Retirement Calculator
This retirement calculator projects how large your nest egg will grow by your target retirement age and then checks it against the income you hope to draw. It compounds your current savings and monthly contributions month by month at your expected return, applies the 4% safe-withdrawal rule to estimate sustainable monthly income, and compares your projected balance against the savings you would need to fund your desired lifestyle. The output is a single readiness snapshot: balance, sustainable income, and any shortfall.
Formula
Balance = S·(1+i)^m + C·((1+i)^m − 1)/i; Sustainable = Balance × 4% ÷ 12; Need = Desired × 12 × 25
- S
- Current savings (lump sum) today
- C
- Monthly contribution added at the end of each month
- i
- Monthly return = expected annual return ÷ 12 ÷ 100
- m
- Months to retirement = (retirement age − current age) × 12
- Need
- Nest egg required under the 4% rule for the desired income
How it works
- Set your Current Age and Retirement Age sliders (18-80) to fix the number of years your money has to grow.
- Enter Current Savings, Monthly Contribution, and Desired Monthly Income, and set the Expected Return slider (0%-15% in 0.1% steps).
- The tool compounds the lump sum and the monthly contributions to a Balance at Retirement, multiplies it by 4% ÷ 12 for Sustainable Monthly Income, and computes a Savings Gap as the shortfall against a nest egg equal to desired income × 12 × 25.
Worked example
Age 30 retiring at 65 with $50,000 saved, $1,000/mo contributions, 7% return, wanting $5,000/mo in retirement.
- Months m = (65 − 30) × 12 = 420; monthly return i = 7 ÷ 12 ÷ 100 = 0.0058333.
- Balance = 50,000 × 1.0058333^420 + 1,000 × (1.0058333^420 − 1) ÷ 0.0058333 ≈ $2,376,362.19.
- Sustainable income = 2,376,362.19 × 0.04 ÷ 12 = $7,921.21; required nest egg = 5,000 × 12 × 25 = $1,500,000.
Projected balance about $2,376,362.19, sustainable income about $7,921.21/mo, and a savings gap of $0 since the goal is already exceeded.
Frequently asked questions
- What is the 4% rule used here?
- The 4% rule estimates that you can withdraw 4% of your nest egg in the first year of retirement and keep pace with inflation without running out over roughly 30 years.
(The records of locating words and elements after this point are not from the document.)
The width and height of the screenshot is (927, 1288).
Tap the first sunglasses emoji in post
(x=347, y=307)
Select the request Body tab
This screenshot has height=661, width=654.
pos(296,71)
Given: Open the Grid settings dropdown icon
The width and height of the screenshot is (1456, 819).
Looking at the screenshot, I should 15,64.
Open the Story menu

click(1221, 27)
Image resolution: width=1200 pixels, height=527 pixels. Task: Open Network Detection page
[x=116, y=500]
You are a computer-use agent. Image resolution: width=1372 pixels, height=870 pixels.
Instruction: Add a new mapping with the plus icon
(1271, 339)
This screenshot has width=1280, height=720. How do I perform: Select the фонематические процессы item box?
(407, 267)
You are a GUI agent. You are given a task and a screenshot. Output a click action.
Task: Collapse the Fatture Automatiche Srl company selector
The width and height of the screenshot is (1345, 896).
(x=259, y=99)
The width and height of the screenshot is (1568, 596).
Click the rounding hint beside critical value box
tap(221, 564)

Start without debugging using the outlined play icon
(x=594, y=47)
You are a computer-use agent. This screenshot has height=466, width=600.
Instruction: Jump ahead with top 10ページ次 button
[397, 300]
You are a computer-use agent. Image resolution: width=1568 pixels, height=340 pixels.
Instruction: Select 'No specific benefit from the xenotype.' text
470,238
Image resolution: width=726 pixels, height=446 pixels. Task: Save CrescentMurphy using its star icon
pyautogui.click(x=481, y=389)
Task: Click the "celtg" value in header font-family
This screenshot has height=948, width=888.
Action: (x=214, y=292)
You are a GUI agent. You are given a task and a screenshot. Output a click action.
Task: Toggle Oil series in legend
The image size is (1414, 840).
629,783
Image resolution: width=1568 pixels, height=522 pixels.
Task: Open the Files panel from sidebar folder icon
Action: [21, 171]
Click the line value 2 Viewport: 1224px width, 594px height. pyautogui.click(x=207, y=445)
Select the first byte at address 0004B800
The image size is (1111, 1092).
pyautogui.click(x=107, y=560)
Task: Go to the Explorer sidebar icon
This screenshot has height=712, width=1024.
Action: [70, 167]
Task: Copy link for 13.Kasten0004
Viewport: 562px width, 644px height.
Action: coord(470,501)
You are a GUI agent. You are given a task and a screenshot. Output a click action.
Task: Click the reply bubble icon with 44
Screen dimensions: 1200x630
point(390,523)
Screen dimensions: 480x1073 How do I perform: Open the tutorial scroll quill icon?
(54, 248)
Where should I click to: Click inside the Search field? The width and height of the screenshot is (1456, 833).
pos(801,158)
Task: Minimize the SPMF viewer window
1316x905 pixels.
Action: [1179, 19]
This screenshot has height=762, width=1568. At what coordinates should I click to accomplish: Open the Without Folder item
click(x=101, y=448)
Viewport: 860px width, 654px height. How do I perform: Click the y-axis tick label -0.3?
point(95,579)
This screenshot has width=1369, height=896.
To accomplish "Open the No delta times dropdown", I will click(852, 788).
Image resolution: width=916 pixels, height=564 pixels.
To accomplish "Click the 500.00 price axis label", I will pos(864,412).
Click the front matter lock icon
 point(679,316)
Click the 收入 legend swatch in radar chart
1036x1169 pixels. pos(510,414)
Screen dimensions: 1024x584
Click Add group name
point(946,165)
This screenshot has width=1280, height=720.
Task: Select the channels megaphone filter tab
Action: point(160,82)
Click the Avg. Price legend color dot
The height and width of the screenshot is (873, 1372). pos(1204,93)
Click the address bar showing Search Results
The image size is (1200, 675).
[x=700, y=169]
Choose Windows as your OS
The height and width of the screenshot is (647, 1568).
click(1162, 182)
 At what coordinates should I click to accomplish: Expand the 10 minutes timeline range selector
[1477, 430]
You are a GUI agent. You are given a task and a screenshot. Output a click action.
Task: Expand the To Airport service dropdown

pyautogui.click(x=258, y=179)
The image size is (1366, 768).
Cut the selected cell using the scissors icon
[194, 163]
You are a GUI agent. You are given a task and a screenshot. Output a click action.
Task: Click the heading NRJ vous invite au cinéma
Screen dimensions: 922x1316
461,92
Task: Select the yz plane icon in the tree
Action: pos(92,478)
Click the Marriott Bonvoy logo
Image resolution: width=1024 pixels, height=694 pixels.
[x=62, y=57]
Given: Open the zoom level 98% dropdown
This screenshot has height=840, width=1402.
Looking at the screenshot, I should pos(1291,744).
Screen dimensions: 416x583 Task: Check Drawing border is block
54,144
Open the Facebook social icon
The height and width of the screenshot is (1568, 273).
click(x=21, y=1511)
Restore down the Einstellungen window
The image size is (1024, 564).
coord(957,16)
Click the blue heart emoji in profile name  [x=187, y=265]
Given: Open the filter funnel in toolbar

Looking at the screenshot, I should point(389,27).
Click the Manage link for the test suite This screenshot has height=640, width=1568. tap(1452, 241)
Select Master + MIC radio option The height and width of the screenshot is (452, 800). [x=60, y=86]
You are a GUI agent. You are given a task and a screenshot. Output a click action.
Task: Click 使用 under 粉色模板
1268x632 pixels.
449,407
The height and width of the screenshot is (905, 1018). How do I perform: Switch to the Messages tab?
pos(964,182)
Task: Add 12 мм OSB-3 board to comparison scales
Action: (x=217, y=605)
This tool uses it to convert your balance into a sustainable monthly income.
- How is the savings gap calculated?
- It inverts the 4% rule: the nest egg you need equals your desired monthly income times 12 times 25. The gap is that target minus your projected balance, floored at zero, so a $0 gap means you are on track to fund the income you want.
- Are contributions added before or after growth each month?
- Contributions are treated as an ordinary annuity, added at the end of each month, so the most recent contribution earns no return in the month it is made. This is the standard, slightly conservative convention for projecting savings.
- Does this adjust for inflation or taxes?
- The growth and income figures are in nominal dollars and ignore taxes. Returns and withdrawals from tax-deferred accounts are taxed on withdrawal, and inflation erodes purchasing power, so treat the readiness snapshot as a pre-tax, pre-inflation estimate.